Unfiltered Story #201685

, , | Unfiltered | July 31, 2020

(Our high-volume store is currently lined up practically out the door and has been all day.)

Customer: *approaches counter* “What do I want?”

Me: *smiles and holds back tears* “let’s figure it out! Do you want hot or cold”

Customer: “I don’t know? Can you help me?”

Me: *clenches jaw tightly, still smiling* “Yeah, sure! Do you want something with caffeine?”

Customer: “I don’t know, what do I want?”

Me: *cheerfully squeezes my hands so tight my fingernails dig into my palms* “Do you want something that tastes like coffee? Or maybe something fruity?”

Customer: “Can you, like, suggest some things?”

Me: *happily jams pen into my own temple* “HOW ABOUT THE SMORES FRAPPUCCINO?”

Customer: “uhhhm can you do it like without all the stuff?”

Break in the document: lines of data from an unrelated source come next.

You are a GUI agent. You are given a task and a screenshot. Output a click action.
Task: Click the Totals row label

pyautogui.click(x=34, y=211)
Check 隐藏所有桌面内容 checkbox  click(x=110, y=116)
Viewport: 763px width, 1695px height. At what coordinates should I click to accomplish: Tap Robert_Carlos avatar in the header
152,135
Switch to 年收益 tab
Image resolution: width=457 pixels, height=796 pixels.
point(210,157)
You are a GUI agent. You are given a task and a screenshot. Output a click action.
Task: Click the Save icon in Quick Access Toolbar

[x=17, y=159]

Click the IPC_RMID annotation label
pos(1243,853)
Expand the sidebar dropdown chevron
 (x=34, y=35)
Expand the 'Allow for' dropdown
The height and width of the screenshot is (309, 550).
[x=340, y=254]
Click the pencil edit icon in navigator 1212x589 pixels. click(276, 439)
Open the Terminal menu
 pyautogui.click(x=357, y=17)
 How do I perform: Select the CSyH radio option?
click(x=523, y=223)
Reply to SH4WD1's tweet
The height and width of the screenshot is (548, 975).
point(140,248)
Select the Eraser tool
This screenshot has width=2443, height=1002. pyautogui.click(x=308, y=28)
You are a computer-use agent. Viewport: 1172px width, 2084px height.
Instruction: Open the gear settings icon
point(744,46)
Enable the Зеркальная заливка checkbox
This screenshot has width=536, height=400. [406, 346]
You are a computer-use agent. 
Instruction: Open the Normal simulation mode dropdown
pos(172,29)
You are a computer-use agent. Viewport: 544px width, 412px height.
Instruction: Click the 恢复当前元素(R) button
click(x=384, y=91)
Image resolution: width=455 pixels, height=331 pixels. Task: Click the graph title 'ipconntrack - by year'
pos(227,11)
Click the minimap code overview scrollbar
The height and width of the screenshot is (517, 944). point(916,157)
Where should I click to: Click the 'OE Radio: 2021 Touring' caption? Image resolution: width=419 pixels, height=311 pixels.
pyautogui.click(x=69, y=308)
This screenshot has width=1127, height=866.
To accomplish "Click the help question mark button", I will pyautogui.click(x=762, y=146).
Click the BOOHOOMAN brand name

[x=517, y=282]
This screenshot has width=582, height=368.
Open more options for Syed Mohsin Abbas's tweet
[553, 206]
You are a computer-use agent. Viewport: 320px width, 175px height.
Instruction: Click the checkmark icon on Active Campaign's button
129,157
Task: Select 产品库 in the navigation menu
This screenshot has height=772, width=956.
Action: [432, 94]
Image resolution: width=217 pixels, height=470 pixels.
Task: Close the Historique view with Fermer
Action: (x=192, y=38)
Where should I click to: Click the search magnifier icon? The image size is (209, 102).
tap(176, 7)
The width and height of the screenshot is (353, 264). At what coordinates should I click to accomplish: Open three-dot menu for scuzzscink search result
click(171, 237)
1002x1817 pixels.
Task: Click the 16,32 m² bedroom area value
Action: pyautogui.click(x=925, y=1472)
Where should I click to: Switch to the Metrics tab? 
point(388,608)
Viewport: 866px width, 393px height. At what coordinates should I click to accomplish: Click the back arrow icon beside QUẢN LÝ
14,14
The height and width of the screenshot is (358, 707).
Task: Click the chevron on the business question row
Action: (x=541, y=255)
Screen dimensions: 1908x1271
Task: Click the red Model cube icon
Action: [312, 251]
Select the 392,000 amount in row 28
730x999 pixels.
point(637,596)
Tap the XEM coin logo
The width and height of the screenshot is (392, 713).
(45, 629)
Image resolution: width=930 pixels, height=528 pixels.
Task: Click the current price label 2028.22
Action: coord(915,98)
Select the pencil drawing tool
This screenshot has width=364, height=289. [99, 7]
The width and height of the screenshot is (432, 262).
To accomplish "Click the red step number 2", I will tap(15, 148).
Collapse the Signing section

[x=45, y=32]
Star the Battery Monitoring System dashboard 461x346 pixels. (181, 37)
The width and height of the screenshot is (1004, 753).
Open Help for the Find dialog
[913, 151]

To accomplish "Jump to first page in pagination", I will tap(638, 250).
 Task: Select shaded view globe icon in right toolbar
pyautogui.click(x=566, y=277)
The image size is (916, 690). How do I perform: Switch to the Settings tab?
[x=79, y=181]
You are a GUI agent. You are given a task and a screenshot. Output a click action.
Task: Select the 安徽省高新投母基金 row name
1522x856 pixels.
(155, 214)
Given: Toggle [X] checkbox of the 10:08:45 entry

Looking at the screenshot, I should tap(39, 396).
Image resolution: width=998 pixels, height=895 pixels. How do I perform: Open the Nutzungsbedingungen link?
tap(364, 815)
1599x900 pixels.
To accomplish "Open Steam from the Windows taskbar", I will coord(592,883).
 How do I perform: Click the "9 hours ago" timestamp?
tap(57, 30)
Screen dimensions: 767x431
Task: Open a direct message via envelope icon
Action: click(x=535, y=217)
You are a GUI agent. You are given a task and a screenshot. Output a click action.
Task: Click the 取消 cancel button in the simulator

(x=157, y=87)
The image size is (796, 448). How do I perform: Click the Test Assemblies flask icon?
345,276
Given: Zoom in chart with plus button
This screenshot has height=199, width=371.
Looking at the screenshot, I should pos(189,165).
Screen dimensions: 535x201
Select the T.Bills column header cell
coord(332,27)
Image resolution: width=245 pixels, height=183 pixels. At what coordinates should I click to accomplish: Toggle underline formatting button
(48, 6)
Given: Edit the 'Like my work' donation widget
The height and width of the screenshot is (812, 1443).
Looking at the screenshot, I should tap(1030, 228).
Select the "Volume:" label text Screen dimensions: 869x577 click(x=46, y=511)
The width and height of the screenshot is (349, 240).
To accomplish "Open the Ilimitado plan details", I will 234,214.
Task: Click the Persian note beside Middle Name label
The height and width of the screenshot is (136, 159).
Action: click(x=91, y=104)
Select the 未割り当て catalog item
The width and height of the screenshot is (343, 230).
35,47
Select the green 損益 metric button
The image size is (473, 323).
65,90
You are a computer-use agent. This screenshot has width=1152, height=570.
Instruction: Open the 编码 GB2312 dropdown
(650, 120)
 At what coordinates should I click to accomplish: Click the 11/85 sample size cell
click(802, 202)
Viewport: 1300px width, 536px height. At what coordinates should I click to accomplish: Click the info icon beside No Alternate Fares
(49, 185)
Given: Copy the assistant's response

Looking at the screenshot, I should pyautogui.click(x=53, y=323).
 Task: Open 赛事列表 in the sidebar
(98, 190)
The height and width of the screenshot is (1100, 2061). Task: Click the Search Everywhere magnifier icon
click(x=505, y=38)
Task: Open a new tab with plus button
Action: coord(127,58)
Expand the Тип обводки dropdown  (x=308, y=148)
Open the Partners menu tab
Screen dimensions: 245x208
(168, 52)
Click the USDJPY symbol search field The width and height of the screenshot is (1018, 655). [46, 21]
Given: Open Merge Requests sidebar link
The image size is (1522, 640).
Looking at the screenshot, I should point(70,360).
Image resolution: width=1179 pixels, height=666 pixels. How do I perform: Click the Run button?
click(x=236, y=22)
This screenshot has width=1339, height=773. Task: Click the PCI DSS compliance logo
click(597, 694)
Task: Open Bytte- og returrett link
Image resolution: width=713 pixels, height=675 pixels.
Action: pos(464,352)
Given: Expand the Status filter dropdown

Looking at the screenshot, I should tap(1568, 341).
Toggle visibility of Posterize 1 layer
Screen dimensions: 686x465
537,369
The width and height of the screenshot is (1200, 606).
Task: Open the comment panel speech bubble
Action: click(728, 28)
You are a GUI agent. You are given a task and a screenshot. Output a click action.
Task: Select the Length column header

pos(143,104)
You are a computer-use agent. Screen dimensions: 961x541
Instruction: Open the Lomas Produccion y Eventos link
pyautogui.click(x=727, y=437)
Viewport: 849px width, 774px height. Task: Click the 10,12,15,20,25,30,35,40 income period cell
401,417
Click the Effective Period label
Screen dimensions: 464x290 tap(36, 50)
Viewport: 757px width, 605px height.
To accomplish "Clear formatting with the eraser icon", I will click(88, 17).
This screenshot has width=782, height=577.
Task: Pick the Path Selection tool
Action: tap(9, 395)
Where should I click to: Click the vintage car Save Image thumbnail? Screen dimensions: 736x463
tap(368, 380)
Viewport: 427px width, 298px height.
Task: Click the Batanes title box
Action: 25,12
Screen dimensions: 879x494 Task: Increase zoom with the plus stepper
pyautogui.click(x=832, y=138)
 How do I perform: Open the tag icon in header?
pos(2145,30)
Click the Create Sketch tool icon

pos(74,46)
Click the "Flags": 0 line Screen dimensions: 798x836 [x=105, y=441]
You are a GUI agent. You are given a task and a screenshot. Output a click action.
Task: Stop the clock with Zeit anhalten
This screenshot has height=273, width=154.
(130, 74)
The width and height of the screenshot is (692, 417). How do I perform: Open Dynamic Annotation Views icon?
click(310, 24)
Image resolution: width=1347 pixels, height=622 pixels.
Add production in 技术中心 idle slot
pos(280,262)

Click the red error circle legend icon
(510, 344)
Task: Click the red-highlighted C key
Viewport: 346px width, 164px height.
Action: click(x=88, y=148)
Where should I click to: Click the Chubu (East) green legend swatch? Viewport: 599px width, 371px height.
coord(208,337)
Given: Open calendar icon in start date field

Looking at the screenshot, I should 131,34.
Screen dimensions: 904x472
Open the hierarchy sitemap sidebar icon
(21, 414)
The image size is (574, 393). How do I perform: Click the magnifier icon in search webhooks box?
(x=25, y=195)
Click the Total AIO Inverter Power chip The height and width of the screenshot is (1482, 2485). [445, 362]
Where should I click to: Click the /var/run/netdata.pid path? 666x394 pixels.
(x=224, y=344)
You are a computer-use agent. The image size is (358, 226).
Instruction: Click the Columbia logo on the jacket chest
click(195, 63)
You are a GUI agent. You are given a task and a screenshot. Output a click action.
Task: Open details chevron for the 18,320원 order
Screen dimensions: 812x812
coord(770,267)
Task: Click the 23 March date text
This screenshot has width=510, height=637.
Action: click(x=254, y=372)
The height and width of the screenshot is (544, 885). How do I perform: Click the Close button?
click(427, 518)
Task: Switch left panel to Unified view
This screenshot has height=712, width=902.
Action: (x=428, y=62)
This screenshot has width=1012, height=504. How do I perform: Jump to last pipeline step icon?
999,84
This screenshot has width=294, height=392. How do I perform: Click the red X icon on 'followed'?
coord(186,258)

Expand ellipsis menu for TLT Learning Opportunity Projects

Me: *bleeding from the eyes, still smiling and friendly* “sure thing!” *writes down a café vanilla Frappuccino with shaking fingers* “Can I get you anything else?”

Customer’s girlfriend: *continues to stare blankly at the menu* “uhhhm I dunno… what do I want?”

(Please consider either deciding while you’re in line, or stepping to the side while you think so the line can continue to flow)

Unfiltered Story #197929

, , | Unfiltered | July 1, 2020

This occurs a few days after our monthly member sales switch over. Some cat food cans were previously on sale for about 20 cents off, but as always with our crappy systems, they don’t always show up in the system and we have to adjust them.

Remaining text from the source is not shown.